酉の字は「日読みのとり」と称され、暦に関係した場合にのみ「とり」と訓みます。もともとは「酒」の古字で、口の細い酒壷を描いた象形文字。時節では十月(旧暦八月)を指しますが、その理由として『説文解字』には「八月、黍(きび)成る。酎酒を為るべし」とあり、穀物が成熟し、酒を造る月で あるからと考えられます。
一方、『新漢語林』によれば鶏(ケイ)の字は、その鳴き声から「鳥」に音符の「奚(ケイ)」を合わせた形声文字。奚は「つなぐ」の意味があり、家畜としてつながれた鳥を表します。わが国では鳴き声から「かけ」とか「かけろ」と呼ばれ、庭で飼われる
ことから「庭つ鳥」ともいいました。「にわとり」は この「庭つ鳥」の意味です。
古来より、鶏は時を告げる貴重な存在として、人のごく身近で飼われてきました。大空を飛ぶ代わりに、太陽の象徴として世界を暁に導き、吉凶を予知する役目を担い、またその闘争心から勇気ある鳥として讃えられました。

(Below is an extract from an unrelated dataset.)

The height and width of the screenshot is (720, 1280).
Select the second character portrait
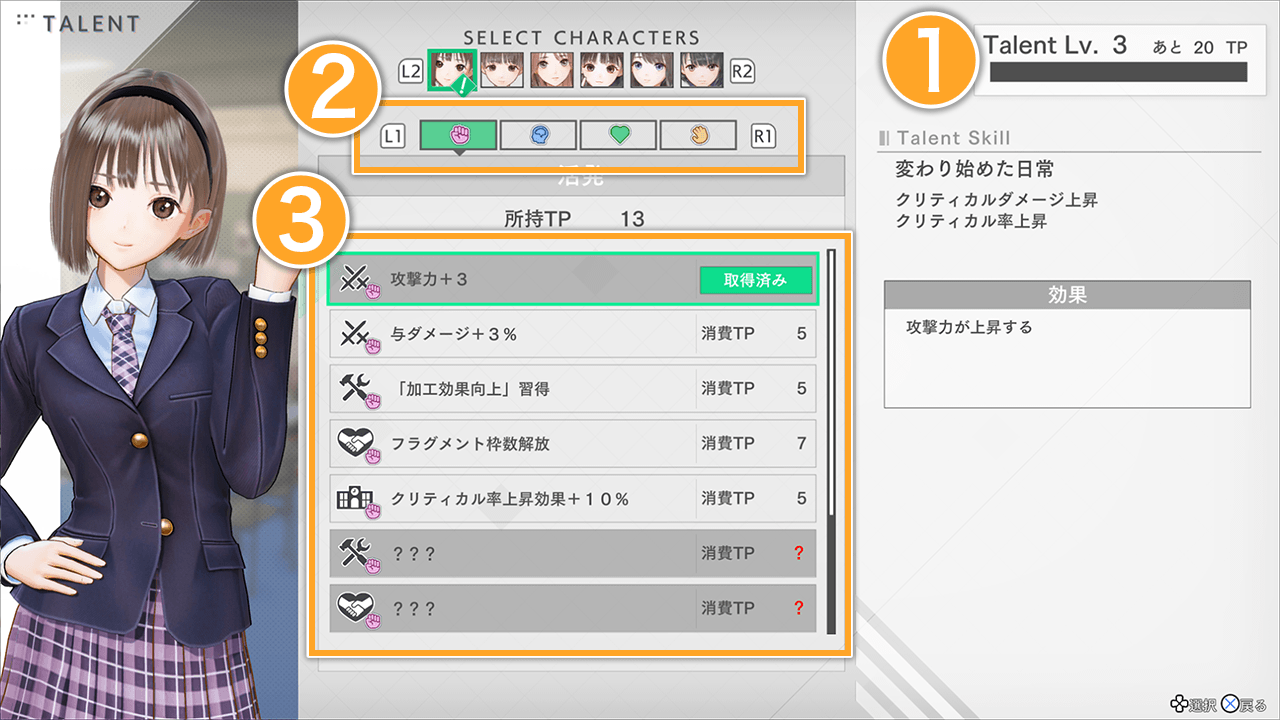click(x=502, y=70)
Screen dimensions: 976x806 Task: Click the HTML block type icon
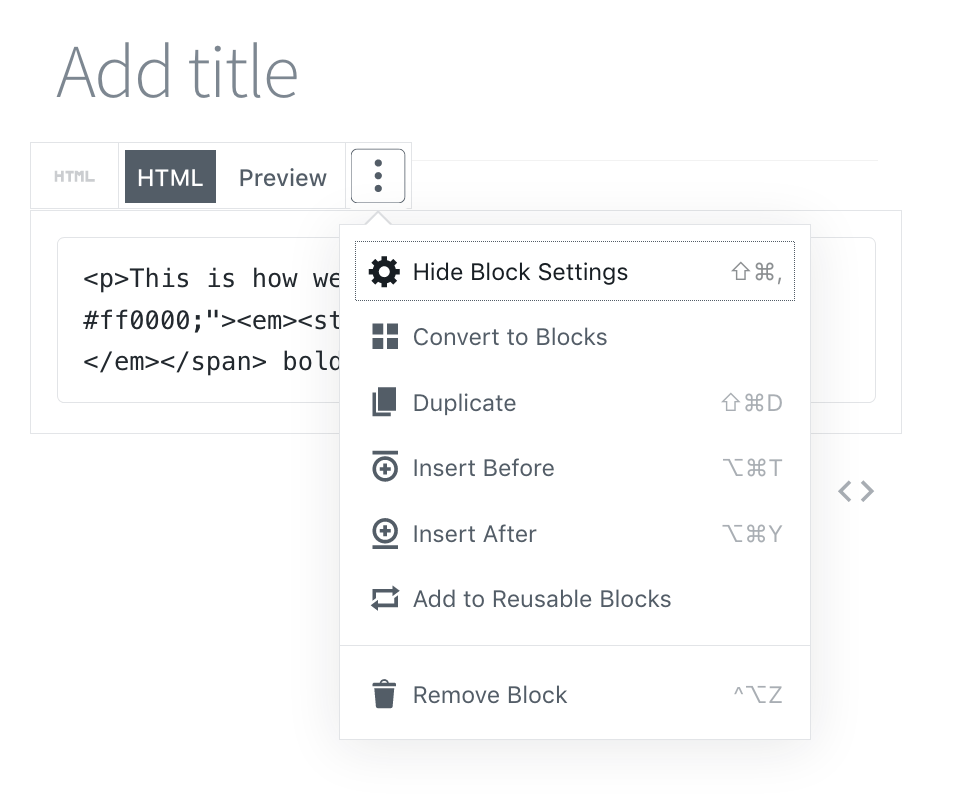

世界規模でテロリズムの嵐が吹き荒れ、国内にあっては高齢化と人口減少が国の土台を揺るがしかねない厳しい時代だからこそ、「文・武・勇・仁・信」の鶏の五徳に習い、吉凶を見通すその眼力にあやかって、熟した穀物から新しく香り高い酒を造るように、この一年を光明に満ちた未来へとつながる契 機の年としたいものです。